SOURCE DATA:

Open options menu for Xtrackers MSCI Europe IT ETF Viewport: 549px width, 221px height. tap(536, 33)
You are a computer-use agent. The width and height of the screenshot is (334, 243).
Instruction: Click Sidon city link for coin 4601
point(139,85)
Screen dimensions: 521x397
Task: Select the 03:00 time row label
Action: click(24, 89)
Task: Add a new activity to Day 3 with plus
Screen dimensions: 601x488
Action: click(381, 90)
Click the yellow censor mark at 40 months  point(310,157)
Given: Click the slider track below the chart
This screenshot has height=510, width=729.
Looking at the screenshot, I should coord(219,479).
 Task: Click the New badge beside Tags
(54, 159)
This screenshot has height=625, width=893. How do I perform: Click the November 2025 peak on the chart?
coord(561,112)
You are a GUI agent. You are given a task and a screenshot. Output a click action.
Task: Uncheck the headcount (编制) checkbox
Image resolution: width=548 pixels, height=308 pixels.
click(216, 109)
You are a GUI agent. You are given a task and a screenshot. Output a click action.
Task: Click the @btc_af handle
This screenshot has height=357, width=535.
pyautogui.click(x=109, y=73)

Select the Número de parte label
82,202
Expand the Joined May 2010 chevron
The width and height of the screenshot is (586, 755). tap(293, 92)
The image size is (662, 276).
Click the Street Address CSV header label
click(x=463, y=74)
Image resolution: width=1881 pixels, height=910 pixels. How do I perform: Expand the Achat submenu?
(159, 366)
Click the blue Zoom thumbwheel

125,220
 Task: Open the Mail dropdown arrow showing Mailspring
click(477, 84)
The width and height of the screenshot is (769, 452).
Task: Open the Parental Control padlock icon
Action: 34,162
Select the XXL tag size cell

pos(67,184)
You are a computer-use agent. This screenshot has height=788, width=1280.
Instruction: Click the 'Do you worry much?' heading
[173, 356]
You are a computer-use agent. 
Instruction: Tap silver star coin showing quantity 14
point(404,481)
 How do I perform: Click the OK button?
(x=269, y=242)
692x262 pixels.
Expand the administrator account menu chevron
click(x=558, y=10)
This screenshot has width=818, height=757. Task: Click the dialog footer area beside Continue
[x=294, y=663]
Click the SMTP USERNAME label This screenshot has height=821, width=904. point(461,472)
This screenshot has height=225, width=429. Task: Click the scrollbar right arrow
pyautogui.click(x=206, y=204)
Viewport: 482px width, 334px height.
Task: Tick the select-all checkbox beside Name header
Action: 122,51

INSTRUCTIONS TO FOLLOW:
For each record above, print an exact copy.

RESULT FOR THIS EXERCISE:
Open options menu for Xtrackers MSCI Europe IT ETF Viewport: 549px width, 221px height. tap(536, 33)
You are a computer-use agent. The width and height of the screenshot is (334, 243).
Instruction: Click Sidon city link for coin 4601
point(139,85)
Screen dimensions: 521x397
Task: Select the 03:00 time row label
Action: click(24, 89)
Task: Add a new activity to Day 3 with plus
Screen dimensions: 601x488
Action: click(381, 90)
Click the yellow censor mark at 40 months  point(310,157)
Given: Click the slider track below the chart
This screenshot has height=510, width=729.
Looking at the screenshot, I should coord(219,479).
 Task: Click the New badge beside Tags
(54, 159)
This screenshot has height=625, width=893. How do I perform: Click the November 2025 peak on the chart?
coord(561,112)
You are a GUI agent. You are given a task and a screenshot. Output a click action.
Task: Uncheck the headcount (编制) checkbox
Image resolution: width=548 pixels, height=308 pixels.
click(216, 109)
You are a GUI agent. You are given a task and a screenshot. Output a click action.
Task: Click the @btc_af handle
This screenshot has height=357, width=535.
pyautogui.click(x=109, y=73)

Select the Número de parte label
82,202
Expand the Joined May 2010 chevron
The width and height of the screenshot is (586, 755). tap(293, 92)
The image size is (662, 276).
Click the Street Address CSV header label
click(x=463, y=74)
Image resolution: width=1881 pixels, height=910 pixels. How do I perform: Expand the Achat submenu?
(159, 366)
Click the blue Zoom thumbwheel

125,220
 Task: Open the Mail dropdown arrow showing Mailspring
click(477, 84)
The width and height of the screenshot is (769, 452).
Task: Open the Parental Control padlock icon
Action: 34,162
Select the XXL tag size cell

pos(67,184)
You are a computer-use agent. This screenshot has height=788, width=1280.
Instruction: Click the 'Do you worry much?' heading
[173, 356]
You are a computer-use agent. 
Instruction: Tap silver star coin showing quantity 14
point(404,481)
 How do I perform: Click the OK button?
(x=269, y=242)
692x262 pixels.
Expand the administrator account menu chevron
click(x=558, y=10)
This screenshot has width=818, height=757. Task: Click the dialog footer area beside Continue
[x=294, y=663]
Click the SMTP USERNAME label This screenshot has height=821, width=904. point(461,472)
This screenshot has height=225, width=429. Task: Click the scrollbar right arrow
pyautogui.click(x=206, y=204)
Viewport: 482px width, 334px height.
Task: Tick the select-all checkbox beside Name header
Action: 122,51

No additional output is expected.